The burn wounds on the face and right arm were cleaned surgically before the split-thickness skin grafts (SSGs) were applied. The lateral thigh was used as the donor site. To control bleeding after the grafting, a gauze soaked in an adrenaline solution was used. The SSG was not meshed when placed on the face, but a few incisions were made in the unmeshed graft to allow for drainage. Rapid absorbable sutures were used to fixate the grafts in place. (More on Burn surgery specifics: facial burns.)

Postoperative care

After the surgery, tetracycline ointment was applied to the fresh grafts. They were then covered with a single layer of Vaseline gauze and a single layer of dry gauze. To prevent graft failure, it was important to minimize friction on the wounds. To achieve this, the patient and caretaker were instructed to avoid inspecting the wounds until the fourth day after surgery. Four days post-surgery, the grafts were observed to have taken well, and the wounds were not producing exudate. After that the grafts were kept undressed.

Outcome

Six weeks after surgery, the patient's skin on the face and arm had fully healed. There were no issues with range of motion in the wrist and elbow. However, the patient's caretaker had declined consent for surgery on the chest. At the time of discharge, the chest wound had decreased in size but still had large areas of hypergranulation.

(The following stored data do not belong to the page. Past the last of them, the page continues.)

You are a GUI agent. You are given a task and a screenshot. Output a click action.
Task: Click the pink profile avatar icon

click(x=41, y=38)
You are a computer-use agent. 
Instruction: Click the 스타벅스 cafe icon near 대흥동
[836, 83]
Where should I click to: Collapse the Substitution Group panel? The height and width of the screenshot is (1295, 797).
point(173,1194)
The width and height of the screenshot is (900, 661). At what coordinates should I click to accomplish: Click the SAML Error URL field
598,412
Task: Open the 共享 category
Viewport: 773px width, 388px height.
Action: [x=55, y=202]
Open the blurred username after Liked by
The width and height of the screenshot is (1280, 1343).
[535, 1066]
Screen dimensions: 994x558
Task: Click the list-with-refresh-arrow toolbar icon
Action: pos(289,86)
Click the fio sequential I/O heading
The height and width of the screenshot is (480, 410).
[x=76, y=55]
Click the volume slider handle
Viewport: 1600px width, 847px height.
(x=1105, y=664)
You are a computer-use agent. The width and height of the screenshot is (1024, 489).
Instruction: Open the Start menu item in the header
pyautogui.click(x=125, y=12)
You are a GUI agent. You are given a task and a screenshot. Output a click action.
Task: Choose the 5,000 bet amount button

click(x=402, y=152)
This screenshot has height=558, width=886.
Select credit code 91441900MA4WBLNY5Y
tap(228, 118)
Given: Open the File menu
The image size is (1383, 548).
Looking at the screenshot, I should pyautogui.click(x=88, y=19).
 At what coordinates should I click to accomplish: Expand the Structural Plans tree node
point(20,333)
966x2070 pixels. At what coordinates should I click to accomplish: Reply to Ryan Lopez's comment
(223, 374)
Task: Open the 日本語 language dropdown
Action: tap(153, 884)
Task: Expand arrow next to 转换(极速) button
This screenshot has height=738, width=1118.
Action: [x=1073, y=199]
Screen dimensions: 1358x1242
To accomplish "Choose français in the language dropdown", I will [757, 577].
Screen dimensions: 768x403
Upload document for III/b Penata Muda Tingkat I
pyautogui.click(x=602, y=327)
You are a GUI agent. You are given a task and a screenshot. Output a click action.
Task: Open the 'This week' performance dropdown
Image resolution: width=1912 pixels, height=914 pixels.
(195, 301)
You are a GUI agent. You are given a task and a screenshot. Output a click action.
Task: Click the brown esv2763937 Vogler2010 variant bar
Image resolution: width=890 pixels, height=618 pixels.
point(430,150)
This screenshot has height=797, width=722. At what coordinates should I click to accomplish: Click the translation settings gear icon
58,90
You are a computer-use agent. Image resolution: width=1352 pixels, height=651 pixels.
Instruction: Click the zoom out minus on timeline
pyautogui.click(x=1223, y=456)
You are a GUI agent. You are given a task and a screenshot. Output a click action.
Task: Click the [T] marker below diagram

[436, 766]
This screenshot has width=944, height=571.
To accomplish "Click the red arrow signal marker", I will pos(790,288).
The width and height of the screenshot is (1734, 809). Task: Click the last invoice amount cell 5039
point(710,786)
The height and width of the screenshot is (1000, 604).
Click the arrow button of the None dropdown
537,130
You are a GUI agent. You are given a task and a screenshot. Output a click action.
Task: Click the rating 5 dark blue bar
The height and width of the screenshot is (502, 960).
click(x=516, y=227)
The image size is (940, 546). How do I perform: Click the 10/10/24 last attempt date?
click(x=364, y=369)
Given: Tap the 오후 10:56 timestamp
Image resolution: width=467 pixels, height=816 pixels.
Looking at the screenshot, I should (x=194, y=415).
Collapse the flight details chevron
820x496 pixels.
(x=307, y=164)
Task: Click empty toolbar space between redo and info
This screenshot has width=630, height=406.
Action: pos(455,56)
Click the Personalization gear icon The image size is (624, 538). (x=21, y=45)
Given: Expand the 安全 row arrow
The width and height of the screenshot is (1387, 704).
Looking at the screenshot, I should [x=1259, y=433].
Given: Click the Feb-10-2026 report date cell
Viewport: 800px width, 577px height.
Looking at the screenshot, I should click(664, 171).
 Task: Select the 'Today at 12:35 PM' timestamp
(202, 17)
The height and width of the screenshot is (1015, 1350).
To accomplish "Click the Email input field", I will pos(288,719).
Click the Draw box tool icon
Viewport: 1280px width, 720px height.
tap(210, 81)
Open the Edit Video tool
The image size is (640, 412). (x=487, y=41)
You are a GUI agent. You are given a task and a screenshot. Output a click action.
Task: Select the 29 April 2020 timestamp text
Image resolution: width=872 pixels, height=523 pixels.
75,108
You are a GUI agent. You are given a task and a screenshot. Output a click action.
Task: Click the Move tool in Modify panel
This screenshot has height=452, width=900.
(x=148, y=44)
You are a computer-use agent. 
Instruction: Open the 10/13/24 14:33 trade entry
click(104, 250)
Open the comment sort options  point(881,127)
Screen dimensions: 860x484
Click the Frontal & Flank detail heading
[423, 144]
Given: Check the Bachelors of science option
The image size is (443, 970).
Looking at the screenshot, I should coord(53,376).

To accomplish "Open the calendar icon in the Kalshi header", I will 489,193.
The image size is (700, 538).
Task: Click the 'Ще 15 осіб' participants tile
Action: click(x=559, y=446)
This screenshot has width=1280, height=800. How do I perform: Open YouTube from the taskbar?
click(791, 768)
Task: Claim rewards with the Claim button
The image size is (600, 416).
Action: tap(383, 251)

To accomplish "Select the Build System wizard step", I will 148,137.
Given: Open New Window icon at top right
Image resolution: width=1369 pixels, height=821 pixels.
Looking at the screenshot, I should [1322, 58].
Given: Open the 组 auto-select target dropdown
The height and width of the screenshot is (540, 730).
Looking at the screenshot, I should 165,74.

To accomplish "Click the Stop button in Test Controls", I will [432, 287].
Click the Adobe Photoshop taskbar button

One year after the burn injury, the patient had scars on the face and right arm. There was also some hyperpigmentation present on the face. Despite not receiving physiotherapy, the patient had no functional limitations. Unfortunately, as surgery on the chest had not been performed, a small wound remained on the chest.

Lessons learned

When it comes to facial burns, it's generally recommended to wait longer before undergoing grafting compared to other areas of the body. This is because the face tends to re-epithelize (grow new skin) later than other areas.

When performing a graft on the face, it's best to use an unmeshed split skin graft to avoid the honeycomb appearance that can occur with a meshed graft. If possible, it's also a good idea to use a donor site with similar skin tone, such as the scalp.

In children, small, fast-absorbable sutures are preferred for fixing the graft in place. This helps to minimize pain and the need for suture removal later on. If the graft takes well, the site can be left undressed after 4-5 days. However, in pediatric patients, it's important to consider the risk of friction caused by uncontrolled movements, so it may be necessary to keep the site dressed.

It's also important to keep in mind that socioeconomic factors may limit treatment options. In this case, it may be wise to start by grafting the areas that are most important to the patient, such as the arm and face.